Example of a click event handler:

event_click(Id, Diff, true):-
  atom_concat('task-', _, Id), !,
  update_state(toggle_task_done(Id)),
  diff(Diff).

WebAssembly bridge

Communication between JavaScript and SWI-Prolog is initiated from the JavaScript side. SWI-Prolog has the Foreign Language Interface (FLI) that is meant for embedding. FLI assumes that C or C++ is used for calling it. We use the cwrap interface, provided by Emscripten, to call the FLI functions.

Prolog Virtual-DOM

Demo

I created a small ToDo application. The app can be viewed from here. The difference terms can be seen using by opening the browser's developer console. The demo should work with the latest versions of all major browsers (Chrome, Firefox, Edge and Safari).

Thoughts

Prolog terms are a good fit for representing DOM elements. This representation was borrowed from the SWI-Prolog server-side HTML support package. The bigger issue is embedding loop-like constructs or general expressions. Some time ago I built a Prolog server-side templating language and I had to come up with my own expression language in there.

The biggest issue with WebAssembly is complexity. Here we have a 4-level language interface:

JavaScript <> WebAssembly <> C <> Prolog

Virtual DOM itself is relatively opaque to debugging. The diffing algorithm does 3 things in a single pass:

  • Calculate diff;
  • Produce full VDOM tree (as components are either rendered or reused);
  • Render components.

The algorithm is not very easy to follow step-by-step. This is made harder by the fact that the diff result is batched up and ran through the JavaScript side glue code that actually creates or modified the real DOM based on it.

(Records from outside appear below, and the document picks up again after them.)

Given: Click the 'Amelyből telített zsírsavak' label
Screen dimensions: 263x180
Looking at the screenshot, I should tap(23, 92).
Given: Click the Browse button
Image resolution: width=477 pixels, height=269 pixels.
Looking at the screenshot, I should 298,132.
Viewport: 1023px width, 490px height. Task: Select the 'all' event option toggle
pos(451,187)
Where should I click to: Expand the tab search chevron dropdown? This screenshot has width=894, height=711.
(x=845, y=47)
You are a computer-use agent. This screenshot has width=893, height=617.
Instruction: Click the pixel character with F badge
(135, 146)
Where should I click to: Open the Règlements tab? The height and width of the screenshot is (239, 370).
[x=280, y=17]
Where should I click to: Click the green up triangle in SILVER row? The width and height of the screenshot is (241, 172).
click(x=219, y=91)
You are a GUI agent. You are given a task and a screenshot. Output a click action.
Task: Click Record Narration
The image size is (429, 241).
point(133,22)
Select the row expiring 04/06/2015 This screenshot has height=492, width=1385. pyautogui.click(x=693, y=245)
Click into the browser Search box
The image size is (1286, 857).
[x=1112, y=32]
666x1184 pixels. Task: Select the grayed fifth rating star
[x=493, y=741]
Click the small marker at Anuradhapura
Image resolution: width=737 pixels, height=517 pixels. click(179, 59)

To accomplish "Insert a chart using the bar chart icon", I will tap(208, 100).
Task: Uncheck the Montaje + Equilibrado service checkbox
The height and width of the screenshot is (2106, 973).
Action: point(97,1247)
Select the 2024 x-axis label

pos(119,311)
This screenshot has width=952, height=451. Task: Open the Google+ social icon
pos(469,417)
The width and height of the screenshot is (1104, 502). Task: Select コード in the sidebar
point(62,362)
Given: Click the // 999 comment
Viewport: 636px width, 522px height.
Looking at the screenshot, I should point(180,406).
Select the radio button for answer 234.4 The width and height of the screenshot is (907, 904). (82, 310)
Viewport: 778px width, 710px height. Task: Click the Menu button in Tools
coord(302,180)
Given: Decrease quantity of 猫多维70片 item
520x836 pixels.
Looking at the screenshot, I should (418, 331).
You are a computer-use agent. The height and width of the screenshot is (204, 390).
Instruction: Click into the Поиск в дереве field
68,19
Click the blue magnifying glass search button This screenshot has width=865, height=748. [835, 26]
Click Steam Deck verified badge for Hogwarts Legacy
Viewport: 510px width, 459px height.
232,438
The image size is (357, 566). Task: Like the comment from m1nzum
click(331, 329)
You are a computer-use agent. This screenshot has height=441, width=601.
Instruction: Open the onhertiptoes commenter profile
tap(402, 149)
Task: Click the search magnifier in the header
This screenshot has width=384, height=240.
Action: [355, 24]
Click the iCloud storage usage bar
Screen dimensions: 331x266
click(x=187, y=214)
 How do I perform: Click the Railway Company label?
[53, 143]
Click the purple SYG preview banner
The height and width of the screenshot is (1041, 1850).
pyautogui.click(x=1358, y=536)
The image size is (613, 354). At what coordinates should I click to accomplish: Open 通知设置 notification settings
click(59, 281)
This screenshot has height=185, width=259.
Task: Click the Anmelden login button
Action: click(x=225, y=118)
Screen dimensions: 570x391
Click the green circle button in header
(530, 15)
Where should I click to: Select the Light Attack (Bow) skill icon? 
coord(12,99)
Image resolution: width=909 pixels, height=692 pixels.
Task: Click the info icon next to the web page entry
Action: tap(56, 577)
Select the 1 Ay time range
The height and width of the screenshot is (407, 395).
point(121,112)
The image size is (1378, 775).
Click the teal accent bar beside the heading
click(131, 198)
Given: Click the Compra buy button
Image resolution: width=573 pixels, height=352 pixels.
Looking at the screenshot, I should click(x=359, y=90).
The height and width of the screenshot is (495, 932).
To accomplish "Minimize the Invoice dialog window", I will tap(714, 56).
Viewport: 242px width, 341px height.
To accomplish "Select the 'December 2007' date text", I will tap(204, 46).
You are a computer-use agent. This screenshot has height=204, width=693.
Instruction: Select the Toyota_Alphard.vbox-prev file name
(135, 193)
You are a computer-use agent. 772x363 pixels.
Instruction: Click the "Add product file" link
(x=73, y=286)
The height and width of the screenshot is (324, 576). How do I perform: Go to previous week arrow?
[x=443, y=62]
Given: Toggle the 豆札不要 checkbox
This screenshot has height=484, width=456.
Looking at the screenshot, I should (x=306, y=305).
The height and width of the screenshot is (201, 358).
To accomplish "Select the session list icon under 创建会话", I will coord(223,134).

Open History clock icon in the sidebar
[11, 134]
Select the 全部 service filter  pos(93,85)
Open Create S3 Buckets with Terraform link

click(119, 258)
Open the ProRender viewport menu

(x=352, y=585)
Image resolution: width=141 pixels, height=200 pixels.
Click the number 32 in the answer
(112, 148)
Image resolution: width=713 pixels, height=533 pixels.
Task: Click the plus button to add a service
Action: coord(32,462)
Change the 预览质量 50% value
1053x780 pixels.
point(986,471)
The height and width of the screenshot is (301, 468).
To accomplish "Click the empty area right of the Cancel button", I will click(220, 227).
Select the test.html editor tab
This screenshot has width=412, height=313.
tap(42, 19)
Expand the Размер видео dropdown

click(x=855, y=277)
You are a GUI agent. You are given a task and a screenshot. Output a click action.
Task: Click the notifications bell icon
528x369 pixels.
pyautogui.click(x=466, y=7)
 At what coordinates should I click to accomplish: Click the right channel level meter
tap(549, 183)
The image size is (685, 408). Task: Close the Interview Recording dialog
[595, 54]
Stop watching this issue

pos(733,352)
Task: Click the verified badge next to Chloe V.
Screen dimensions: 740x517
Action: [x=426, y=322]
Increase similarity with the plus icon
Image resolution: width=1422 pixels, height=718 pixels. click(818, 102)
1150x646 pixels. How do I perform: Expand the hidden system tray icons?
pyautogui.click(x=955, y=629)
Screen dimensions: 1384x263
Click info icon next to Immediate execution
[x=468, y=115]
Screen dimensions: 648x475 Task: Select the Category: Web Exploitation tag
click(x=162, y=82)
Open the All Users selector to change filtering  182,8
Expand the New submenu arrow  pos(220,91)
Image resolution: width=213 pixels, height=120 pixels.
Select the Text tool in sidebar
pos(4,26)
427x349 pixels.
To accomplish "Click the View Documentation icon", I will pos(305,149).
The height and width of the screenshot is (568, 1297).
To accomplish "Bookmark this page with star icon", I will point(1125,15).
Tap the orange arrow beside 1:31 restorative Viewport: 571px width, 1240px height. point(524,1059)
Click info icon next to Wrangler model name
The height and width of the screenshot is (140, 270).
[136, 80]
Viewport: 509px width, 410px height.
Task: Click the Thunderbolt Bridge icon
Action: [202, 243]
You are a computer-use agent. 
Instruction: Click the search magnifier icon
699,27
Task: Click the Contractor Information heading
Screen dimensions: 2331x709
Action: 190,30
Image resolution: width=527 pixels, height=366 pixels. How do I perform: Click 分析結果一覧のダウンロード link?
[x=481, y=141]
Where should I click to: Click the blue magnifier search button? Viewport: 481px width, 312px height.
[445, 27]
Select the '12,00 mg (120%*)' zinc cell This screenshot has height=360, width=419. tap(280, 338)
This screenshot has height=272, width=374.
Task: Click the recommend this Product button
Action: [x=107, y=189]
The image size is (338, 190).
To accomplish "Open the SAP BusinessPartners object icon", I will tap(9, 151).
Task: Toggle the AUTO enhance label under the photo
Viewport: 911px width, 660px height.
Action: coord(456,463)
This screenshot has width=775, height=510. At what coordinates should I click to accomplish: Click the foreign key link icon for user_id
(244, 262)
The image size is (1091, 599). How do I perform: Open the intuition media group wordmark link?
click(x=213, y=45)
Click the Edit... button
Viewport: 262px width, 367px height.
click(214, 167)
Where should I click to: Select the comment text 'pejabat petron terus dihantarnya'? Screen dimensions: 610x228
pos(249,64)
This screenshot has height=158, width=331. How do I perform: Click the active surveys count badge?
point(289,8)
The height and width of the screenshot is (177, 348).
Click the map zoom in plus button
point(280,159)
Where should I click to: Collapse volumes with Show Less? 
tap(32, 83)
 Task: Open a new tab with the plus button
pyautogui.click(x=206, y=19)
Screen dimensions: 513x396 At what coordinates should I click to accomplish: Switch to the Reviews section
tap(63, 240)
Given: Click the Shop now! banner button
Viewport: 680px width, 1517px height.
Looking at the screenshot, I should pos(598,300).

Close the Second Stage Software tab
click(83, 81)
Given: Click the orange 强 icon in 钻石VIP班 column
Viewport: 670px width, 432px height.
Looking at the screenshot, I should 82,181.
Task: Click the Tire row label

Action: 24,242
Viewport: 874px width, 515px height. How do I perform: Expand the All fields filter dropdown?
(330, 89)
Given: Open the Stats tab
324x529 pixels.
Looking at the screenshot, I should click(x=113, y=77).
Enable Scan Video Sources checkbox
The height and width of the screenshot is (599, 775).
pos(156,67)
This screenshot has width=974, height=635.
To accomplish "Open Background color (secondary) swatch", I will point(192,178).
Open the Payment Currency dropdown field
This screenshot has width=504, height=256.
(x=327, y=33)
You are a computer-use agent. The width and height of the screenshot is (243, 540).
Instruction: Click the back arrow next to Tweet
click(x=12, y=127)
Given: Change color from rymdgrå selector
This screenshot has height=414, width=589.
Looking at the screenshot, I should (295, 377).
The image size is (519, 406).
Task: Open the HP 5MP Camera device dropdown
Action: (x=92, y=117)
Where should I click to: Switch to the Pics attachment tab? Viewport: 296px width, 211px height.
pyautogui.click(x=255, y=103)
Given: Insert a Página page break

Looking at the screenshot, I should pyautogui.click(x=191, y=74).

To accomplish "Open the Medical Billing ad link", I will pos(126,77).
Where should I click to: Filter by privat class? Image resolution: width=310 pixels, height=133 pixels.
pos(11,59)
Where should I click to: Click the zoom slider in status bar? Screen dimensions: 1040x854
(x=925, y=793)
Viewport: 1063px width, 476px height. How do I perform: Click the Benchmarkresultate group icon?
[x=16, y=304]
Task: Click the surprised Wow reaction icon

There is also a practical issue of having to download a Prolog runtime. The compiled core is 1.3MB. The virtual file system file (VFS) containing the boot file and the standard library is 2MB. For a simple page this is quite a lot. Runtime and the VFS file can be effectively cached so that subsequent page visits are fast. Prepared WebAssembly bytecode can be cached by the browser (although Emscripten does not support it at the moment), making repeated visits faster again.

I'm quite exited that web browsers have come so far and finally provide opportunity (with a relative ease and performance) to run different languages without transpilation to JavaScript. I'm pretty amazed that my VDOM experiment worked despite all the complexity.